TEXT EXCERPT Start Marker

Wednesday, September 26, 2007

Parenting Fears?


Ever since reading the Woman to Woman topic for the week, I've been genuinely stumped. Parenting fears. Do I have any? I've been trying to think of some.

I've been a mommy now for five months, but I feel like I've been a parent for many years. I have been a junior high choir teacher for 10 years. I have worked very hard to be an enthusiastic teacher and good example to all the kids I come in contact with. In fact, I've always called them "my kids" whenever I talk about them. When talking about "my kids," I was often asked….

Person: How many kids do you have?

Me: Um…around 500 or so.

The students seemed to love that I thought of them as my kids and I'm still in touch with many of them. (Yay for Facebook!) They have always assured me that I would be a great parent once I had a child of my own, so I guess I believed them and once I found out I was expecting, I really wasn't that scared.

I'm also not scared about having my little guy hit his teenage years. I started my career in an inner city middle school, then moved to a suburban junior high, then moved to an affluent suburban middle school. I've seen about every kind of kid (and every kind of parent) there is. I'm good at holding my ground and sticking to my rules and good at saying no and understanding that doesn't mean that I don't love the kid I'm telling no. (I know what you're thinking – you're thinking I'll turn into a sucker when I have to tell my own kid no because I love my own kid so much more. I don't think that will be the case. For a long time, I didn't think I would have kids of my own, so when they were in my class, I tried to teach them with the same energy and commitment I would my own. So, I'm pretty sure I won't turn into a softy when the G-Man wants something he can't have.)

What are other people scared of? Having their kids turn out okay as adults?

My hubby has already helped raise two amazing kids. Both are happy, productive adults. Both are very respectful, thoughtful, kind and comfortable in any situation I have ever seen them navigate. Both are a blast to hang out with. One is a college graduate and the other will be graduating in May. I feel privileged to know both of them. My husband, their mom and their step-dad worked hard and did a fantastic job raising them. So, since I have an in-house-kid-raising expert who has successfully navigated a boy and a girl through their childhood, teenage years and into adulthood, I guess I'm not scared about having G-Man turn out okay.

TEXT EXCERPT End Marker
LISTED ENTRIES Start Marker

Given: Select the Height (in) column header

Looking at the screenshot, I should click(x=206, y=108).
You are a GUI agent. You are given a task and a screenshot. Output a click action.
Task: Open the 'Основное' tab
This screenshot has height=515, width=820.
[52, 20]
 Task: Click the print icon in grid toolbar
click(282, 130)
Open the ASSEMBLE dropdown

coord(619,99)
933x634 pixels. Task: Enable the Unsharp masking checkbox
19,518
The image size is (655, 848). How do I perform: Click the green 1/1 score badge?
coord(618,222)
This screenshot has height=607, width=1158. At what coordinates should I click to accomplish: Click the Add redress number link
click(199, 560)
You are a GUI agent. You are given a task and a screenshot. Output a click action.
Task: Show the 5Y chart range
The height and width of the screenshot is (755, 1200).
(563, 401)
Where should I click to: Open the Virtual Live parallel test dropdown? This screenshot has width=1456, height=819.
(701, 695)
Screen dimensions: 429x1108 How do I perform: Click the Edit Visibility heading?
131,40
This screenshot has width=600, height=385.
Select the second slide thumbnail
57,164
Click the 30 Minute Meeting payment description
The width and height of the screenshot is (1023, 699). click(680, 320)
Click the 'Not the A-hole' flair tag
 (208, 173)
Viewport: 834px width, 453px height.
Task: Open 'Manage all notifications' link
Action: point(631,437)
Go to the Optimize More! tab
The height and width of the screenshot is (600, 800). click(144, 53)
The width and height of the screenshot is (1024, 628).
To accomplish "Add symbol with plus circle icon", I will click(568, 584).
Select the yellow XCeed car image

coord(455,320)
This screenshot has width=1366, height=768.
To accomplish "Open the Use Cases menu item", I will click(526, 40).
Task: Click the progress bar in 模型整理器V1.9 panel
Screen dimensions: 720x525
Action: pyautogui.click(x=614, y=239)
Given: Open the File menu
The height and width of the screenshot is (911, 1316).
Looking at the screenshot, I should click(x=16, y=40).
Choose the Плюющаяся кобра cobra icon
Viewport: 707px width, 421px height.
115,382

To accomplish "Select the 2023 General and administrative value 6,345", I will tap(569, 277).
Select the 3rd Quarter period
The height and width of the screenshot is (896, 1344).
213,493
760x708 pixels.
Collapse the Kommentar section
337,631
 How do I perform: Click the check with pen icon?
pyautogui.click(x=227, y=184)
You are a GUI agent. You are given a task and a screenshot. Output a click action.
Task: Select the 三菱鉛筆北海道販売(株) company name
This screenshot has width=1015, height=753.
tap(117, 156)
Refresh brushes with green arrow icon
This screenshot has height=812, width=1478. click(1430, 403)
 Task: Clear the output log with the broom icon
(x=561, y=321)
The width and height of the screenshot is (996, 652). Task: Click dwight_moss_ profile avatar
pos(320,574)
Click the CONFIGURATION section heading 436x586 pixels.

LISTED ENTRIES End Marker

** PROBLEM **
List each kind of school named in the blog post on parenting fears as a place where the writer taught, in the order given.

** SOLUTION TO THE PROBLEM **
1. An inner city middle school
2. A suburban junior high
3. An affluent suburban middle school